**WRITTEN PROBLEM**
Collect every line of the listing below that contains the string "dimensions". Case counts.

**INFORMATION GIVEN**
******************************
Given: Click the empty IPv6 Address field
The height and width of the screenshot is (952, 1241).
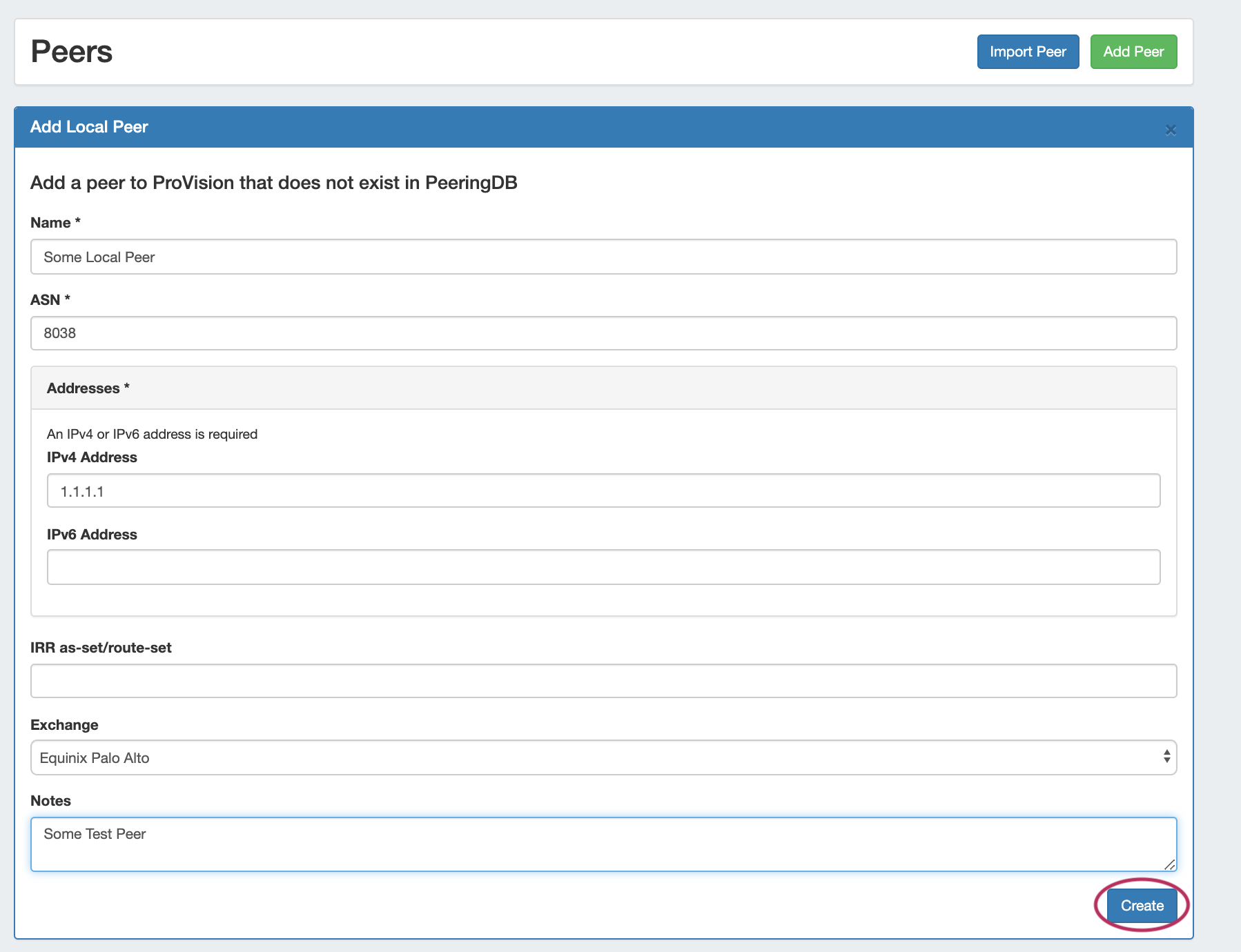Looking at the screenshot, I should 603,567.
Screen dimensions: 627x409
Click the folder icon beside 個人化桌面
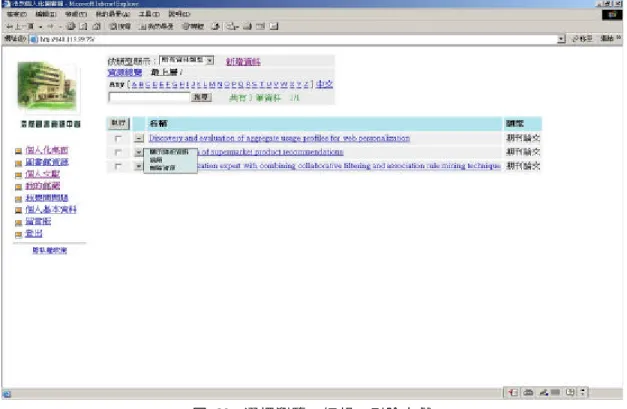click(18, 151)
******************************
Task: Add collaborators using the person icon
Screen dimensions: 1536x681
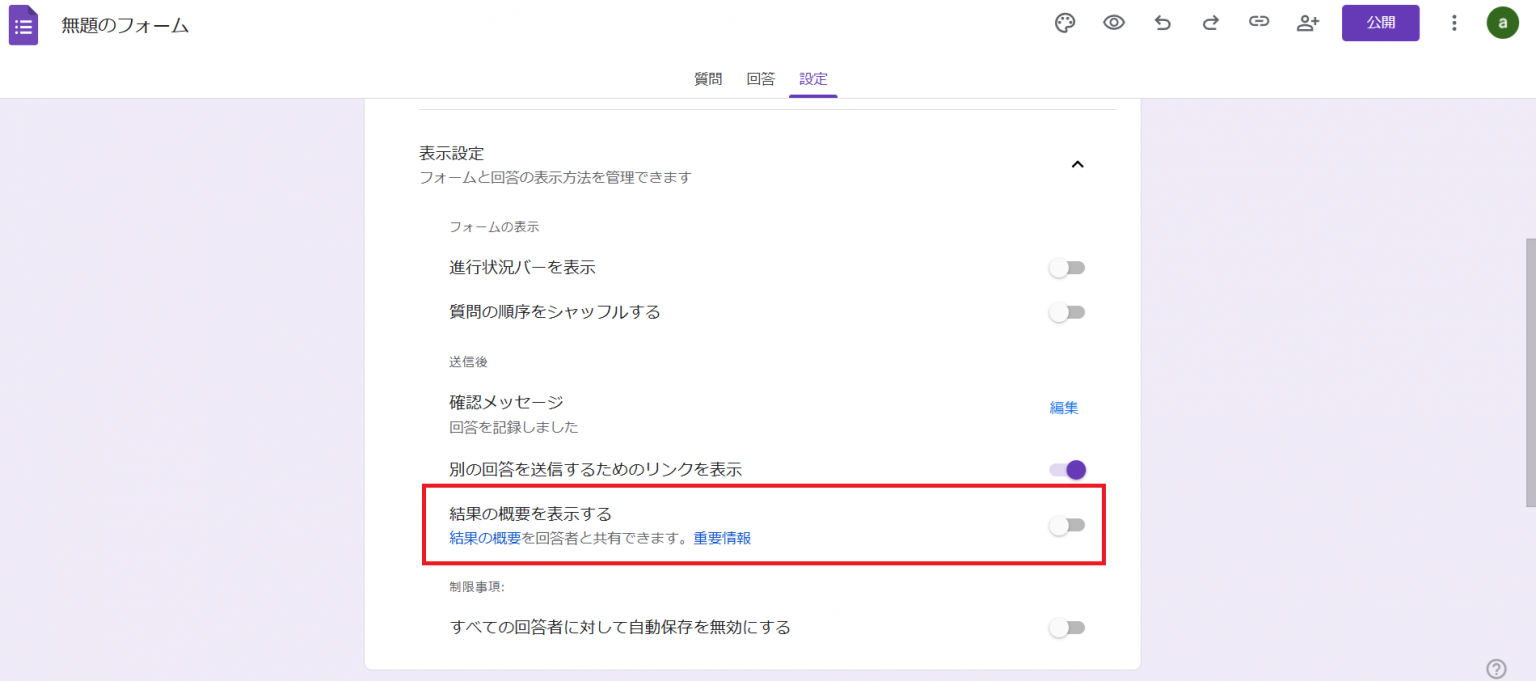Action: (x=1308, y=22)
******************************
**ANSWER TO THIS EXERCISE**
Screen dimensions: 627x409
Screen dimensions: 1536x681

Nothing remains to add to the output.